Steinberg attributes this growth, in part, to adding key jobs in departments such as customer relations and strategic marketing, areas of focus that didn’t even exist in this sector more than a decade or two ago. In the earlier days, he says, most of the duties were manual, with people operating cranes and buying and sorting metal while today so much of the corporate focus is on relationships and service.

“Ours has always been a competitive business,” Steinberg says. “We put a lot of focus on customer service and on forming real relationships, whether it is an individual bringing in cans from his church, a large mill in the region, or an international contact.”

Always Adapting, Diversifying and Listening

Over the years, Steinberg says, the scrap metal business has moved from one that was born out of necessity to one that reflects and caters to what the market both wants and needs in the future.

“Obviously, in the U.S., recycling and the environment are hot topics right now,” he explains. “In 1893, although the business was more about survival than other concerns, we were the original recyclers, doing it before it was about the environment.”

Scheve of EquiSport Horse Trailers also focuses on being nimble and looking ahead. “We are constantly adapting to what the market wants.” To that point, over the years, the theme of safety for horses and their owners has become a guiding principle—and a driver for growth— that informed every direction the business took.

Along the way, he and his wife authored books and are regarded as experts in the areas of horse and trailer safety. “When we started writing our books on horse trailers, the market really opened up for us,” he explains.

What’s Next For These Ever-Evolving Businesses?

Charleston Steel & Metal’s Steinberg says that his business will continue to grow in large part due to international business that wouldn’t have been available to them even a decade ago.

“With certain metals, there is a huge global market that has developed over the last 10 to 12 years,” he says, citing China, as well as India, Turkey and Brazil as countries with growing demands and additional infrastructure-related needs.

“Countries that are still building their infrastructure have really helped our growth,” he explains.
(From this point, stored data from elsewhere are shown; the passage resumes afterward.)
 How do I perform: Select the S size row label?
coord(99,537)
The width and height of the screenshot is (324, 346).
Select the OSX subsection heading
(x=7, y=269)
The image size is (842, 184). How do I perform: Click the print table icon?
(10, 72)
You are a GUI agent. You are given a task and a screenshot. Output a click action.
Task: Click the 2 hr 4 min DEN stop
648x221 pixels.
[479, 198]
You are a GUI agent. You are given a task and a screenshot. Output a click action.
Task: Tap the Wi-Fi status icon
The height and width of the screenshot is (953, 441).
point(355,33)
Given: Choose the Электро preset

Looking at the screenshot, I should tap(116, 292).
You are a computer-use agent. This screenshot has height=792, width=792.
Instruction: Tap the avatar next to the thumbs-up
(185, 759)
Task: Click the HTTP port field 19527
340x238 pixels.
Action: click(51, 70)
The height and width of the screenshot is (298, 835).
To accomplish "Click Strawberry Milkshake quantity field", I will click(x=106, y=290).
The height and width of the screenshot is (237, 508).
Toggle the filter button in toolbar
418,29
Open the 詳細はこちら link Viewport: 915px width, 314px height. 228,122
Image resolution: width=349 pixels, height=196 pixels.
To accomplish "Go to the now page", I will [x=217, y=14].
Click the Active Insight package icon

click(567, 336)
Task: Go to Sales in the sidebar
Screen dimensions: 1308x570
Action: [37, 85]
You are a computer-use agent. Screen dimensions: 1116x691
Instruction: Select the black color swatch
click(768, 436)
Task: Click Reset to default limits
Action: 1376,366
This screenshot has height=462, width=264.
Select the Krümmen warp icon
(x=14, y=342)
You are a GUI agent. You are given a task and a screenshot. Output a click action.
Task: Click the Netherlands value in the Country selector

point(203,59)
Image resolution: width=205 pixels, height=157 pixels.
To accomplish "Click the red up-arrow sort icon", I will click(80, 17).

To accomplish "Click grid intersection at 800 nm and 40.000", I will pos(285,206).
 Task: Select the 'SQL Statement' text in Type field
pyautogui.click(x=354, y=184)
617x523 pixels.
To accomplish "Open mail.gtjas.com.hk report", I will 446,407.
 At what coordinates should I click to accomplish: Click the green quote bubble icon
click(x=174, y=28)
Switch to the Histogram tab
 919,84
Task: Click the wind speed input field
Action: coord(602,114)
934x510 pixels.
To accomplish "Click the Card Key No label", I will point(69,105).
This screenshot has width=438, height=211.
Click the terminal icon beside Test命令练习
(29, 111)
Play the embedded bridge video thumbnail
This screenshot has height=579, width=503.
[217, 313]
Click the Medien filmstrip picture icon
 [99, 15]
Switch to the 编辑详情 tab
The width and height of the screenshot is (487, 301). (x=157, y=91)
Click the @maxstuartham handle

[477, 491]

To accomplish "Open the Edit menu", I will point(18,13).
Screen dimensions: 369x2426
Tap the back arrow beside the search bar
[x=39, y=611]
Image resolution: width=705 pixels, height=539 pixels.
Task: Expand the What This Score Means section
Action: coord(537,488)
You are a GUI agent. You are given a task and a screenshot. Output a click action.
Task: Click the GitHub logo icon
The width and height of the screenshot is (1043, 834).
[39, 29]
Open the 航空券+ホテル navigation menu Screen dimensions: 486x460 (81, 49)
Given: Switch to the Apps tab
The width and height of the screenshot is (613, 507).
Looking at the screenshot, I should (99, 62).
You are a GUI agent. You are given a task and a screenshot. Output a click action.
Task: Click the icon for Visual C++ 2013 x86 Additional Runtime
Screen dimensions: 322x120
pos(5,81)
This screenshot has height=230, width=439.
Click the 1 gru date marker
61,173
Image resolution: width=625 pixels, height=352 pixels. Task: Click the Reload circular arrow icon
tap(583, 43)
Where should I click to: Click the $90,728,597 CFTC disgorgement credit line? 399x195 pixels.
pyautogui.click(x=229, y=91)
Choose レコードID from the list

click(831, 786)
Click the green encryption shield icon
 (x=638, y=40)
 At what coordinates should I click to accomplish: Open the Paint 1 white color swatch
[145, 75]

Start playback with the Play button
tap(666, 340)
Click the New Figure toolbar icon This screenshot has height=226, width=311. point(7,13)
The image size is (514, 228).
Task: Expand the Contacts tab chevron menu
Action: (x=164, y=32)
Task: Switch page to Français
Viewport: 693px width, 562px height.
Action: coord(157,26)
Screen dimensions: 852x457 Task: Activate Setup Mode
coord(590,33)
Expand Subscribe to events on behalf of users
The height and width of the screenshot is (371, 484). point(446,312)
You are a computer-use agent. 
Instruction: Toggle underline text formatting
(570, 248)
EquiSport’s Scheve says that going forward, the economy will continue to drive and shape the horse industry, which is based on a relatively expensive lifestyle choice that most people don’t make.

“We will continue to lead the way in horse trailer safety,” he says, adding that they will likely write more articles and books to offer as resources for customers, and ultimately, as ways to increase traffic to the website.

And what else? Coming up with new innovations, new designs and new ideas for trailers. “That’s our real fun,” he adds.